**Selected excerpt:**
Plenty of awesomeness on the way this year from Seattle’s ultimate synth-wave label Medical Records. This coming February the label will feature a reissue of Laika‘s 1994 classic Silver Apples Of The Moon, which initially came out on Too Pure, but has been long out of print, since. In addition, Medical will reissue Tse-Tse‘s lone album, Land In Sicht, a short-lived project, but intriguing entry in the Neue Deutsche Welle story. Also on the docket for an early February release, this excellent LP from Post Industrial Noise, The Official Post Industrial Noise Anthology, a remastered collection of brilliantly forward thinking tracks from the Ohio-based “audio artsemble”.
Started in Columbus, OH in 1982, PIN included Robert Crise Jr, local performance artist Gerald F. Nelson, and OSU art student Dana Riashi Ritchey. Initially playing drum machine and guitars, with vocals, the group soon added synthesizers into the mix, for an eclectic sound that fell somewhere between post-punk and new wave, with cross-currents of techno and noise pointing towards the future. Around for only a brief time–Crise eventually went off to graduate school in Detroit, while Nelson and Ritchey would eventually join forces as Near Paris (reissued on Medical Records in 2013)–Post Industrial Noise would only see the release of an 8″ flexi disc, Symphony Of A Mind, as well as the cassette, The Official Post Industrial Noise Anthology–both put out in 1983.
In an article from Cleveland’s Spaces Gallery, accompanying the flexi disc release, which had gone out at the time in the OSU art tabloid “Dialogue”, the trio is compared to Tangerine Dream, PIL, and Kraftwerk; and, while that seems true, the group’s sonic work really points to many nascent, still underground, trends of the day–with hints of Throbbing Gristle, Devo, and Caberet Voltaire also thrown in for good measure. But more than a pastiche of current/future trends, PIN set their distinctly lo-fi sound apart with an incisive lyrical wit and adventurous compositional sense. As you might expect from an “audio artsemble” worth it’s critical weight, PIL directed their concern and invective towards a growingly corporatized society on the verge of a post-industrial transition, with a little something left over for the Me Generation’s solipsistic obsession with self-fulfillment.

**Data section:**
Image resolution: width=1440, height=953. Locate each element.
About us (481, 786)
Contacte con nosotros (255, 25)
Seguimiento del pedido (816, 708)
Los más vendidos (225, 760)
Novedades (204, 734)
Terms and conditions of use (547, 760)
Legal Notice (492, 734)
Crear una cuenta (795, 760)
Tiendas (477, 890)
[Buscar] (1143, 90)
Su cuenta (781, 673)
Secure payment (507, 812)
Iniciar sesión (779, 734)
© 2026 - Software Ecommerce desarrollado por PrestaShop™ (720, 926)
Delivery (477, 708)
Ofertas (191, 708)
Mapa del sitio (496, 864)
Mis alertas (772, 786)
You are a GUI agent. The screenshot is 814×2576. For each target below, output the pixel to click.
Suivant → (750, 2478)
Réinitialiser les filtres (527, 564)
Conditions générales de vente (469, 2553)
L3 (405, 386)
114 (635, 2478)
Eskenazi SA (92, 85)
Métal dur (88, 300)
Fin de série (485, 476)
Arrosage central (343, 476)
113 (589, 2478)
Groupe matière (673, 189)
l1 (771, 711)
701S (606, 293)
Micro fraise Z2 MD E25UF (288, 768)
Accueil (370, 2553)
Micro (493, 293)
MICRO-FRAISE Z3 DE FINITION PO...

**Task requirements:** Rewrite the paragraph beginning "Started in Columbus, OH in 1982" from the text on Medical Records reissues as a short bulleted list that keeps its main facts. The records play no part in this exercise.

**The answer:**
- Post Industrial Noise (PIN) formed in Columbus, Ohio, in 1982.
- Members were Robert Crise Jr, local performance artist Gerald F. Nelson, and OSU art student Dana Riashi Ritchey.
- The group first played drum machine and guitars with vocals, then soon added synthesizers.
- Their eclectic sound fell between post-punk and new wave, with techno and noise elements pointing toward the future.
- The group was short-lived: Crise left for graduate school in Detroit, and Nelson and Ritchey later formed Near Paris, which Medical Records reissued in 2013.
- PIN released only two works, both in 1983: the 8″ flexi disc *Symphony Of A Mind* and the cassette *The Official Post Industrial Noise Anthology*.